President Trump plans to propose a budget that will strengthen national security without taking on additional debt. As part of the package, he is looking to cut spending at the State Department and other federal agencies to offset the cost of rebuilding our depleted military.

That's the responsible way to proceed.

Naturally, cuts anywhere in federal spending are bound to gore someone's ox, and the State Department is loaded with a whole herd of what some consider sacred cows. And foreign aid is one of them.

Critics argue that a dollar spent on "soft power" — diplomacy in all its variations — prevents more expensive problems later on. If you accept that assumption, cutting soft power (State) to help rebuild hard power (the Pentagon) makes no sense. But the assumption is flawed in several ways.

For one thing, it assumes that Defense and State are equally flush with cash. But during the Obama era, the two departments had very different budgetary experiences. The Department of State's budget grew significantly. Today, it's about 30 percent bigger than when Mr. Obama entered the Oval Office. But defense spending is down — about 24 percent since 2011.

But the world is certainly no safer. Global Islamist terrorism, for example, is far more pervasive than when the Obama took office.

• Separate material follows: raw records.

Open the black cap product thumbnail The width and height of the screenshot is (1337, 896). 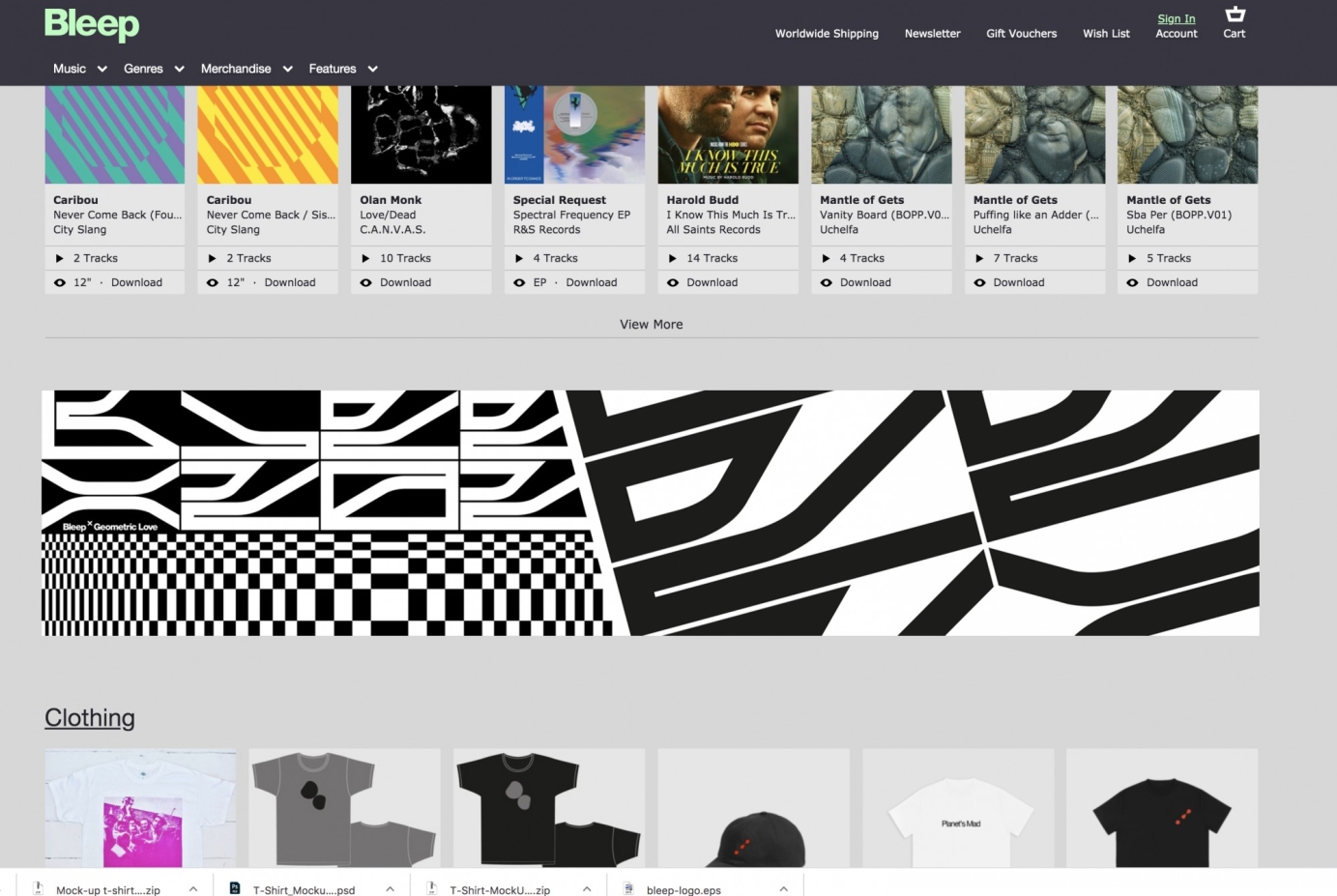click(753, 808)
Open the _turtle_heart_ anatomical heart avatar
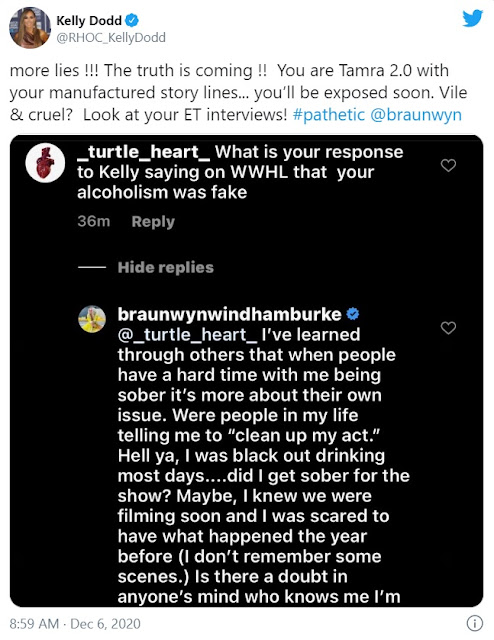Image resolution: width=494 pixels, height=640 pixels. click(45, 162)
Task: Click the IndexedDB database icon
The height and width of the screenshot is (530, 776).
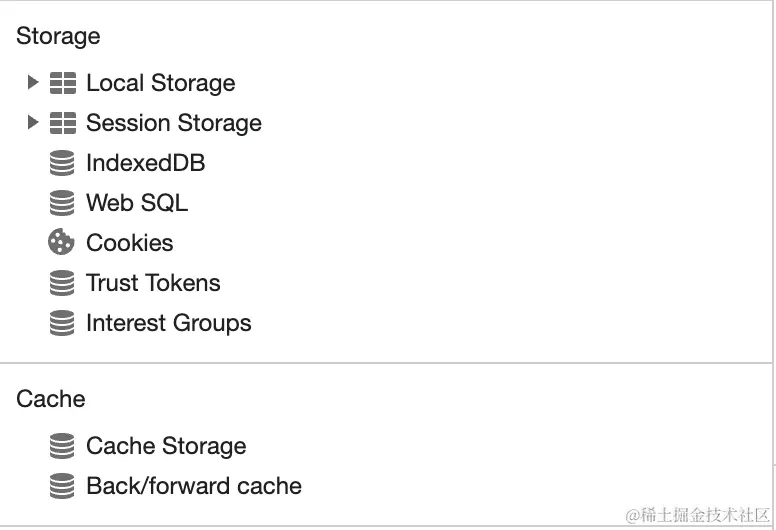Action: (62, 163)
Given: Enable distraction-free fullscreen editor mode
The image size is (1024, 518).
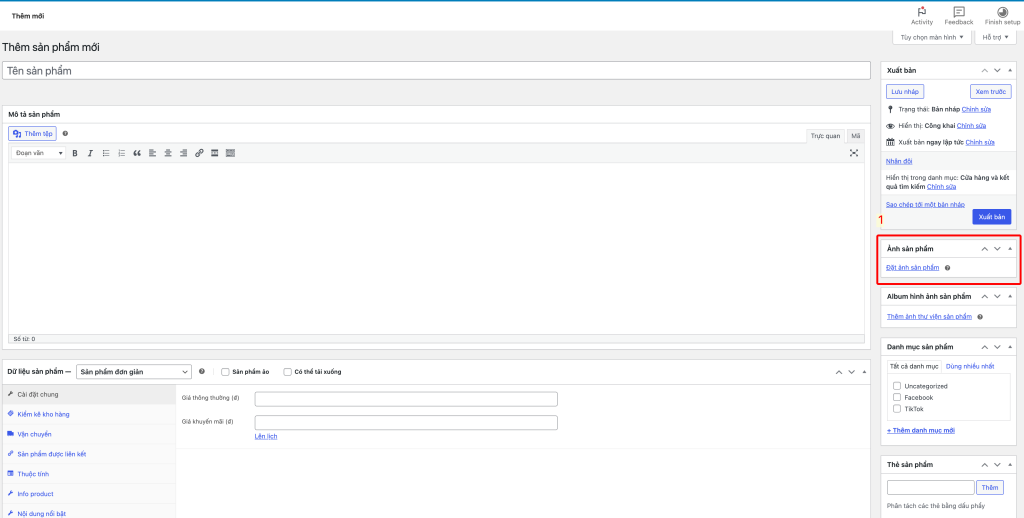Looking at the screenshot, I should tap(854, 153).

The Great Russian Reset has utterly failed: we've seen Russia take Crimea, foment war in Ukraine, prop up the failing Assad regime in Syria and threaten our Baltic allies. North Korea's missile and nuclear weapons programs continue to advance. Iran will one day follow suit. Meanwhile, China has aggressively expanded its territorial claims in the South China Sea and embarked on a major military build-up.

All of those extra dollars spent on soft power appear to have purchased very little in terms of national security or global stability.

How the money was spent is part of the problem. Much of the increased spending at State went to fund pet items on the president's agenda. For instance, last year, Obama requested about $3.45 billion for Gender, Climate Change, and Biodiversity programs. Further, the administration added literally dozens of global envoys, each with his or her own staff and budget.

Ginning up these programs and creating lots of cushy jobs for their progressive-minded pals doubtless made Obama and his State Department feel good about themselves. (And, face it, who wouldn't like jetting around the world to stay at posh hotels and talk with like-minded people about their favorite causes?)

But these initiatives mostly failed to address core issues of statecraft. As a result, they didn't make for a better world. They certainly didn't improve America's place in the world. They should be the first — not the last — budget meat put on the chopping block.

That is not to argue that foreign aid is bad. It will, for instance, be crucial to helping the U.S. stabilize the unsteady Middle East and spare pouring more American troops into the mess. From Israel to Egypt, Jordan, Iraq, and Tunisia, there are plenty of good steps the U.S. can take with its money. But programs that don't impact core issues of statecraft and can't deliver tangible results ought to be cut.

Cuts can also force many desirable organizational efficiencies, as well. For instance, it's high time to end the notion that USAID is an independent agency. By fully integrating USAID into the State Department — and co-locating USAID and State Department officers in the same regional bureaus — the Trump proposal will save American taxpayers millions of dollars in duplicative administrative costs.

Regardless of how reductions at State might be implemented, over one or several years, a 30 percent drop would take the department back to the pre-Obama days. That's a good thing. It would allow State to jettison all of Obama's baggage, and focus on the core responsibilities — and very hard work-of exercising soft power.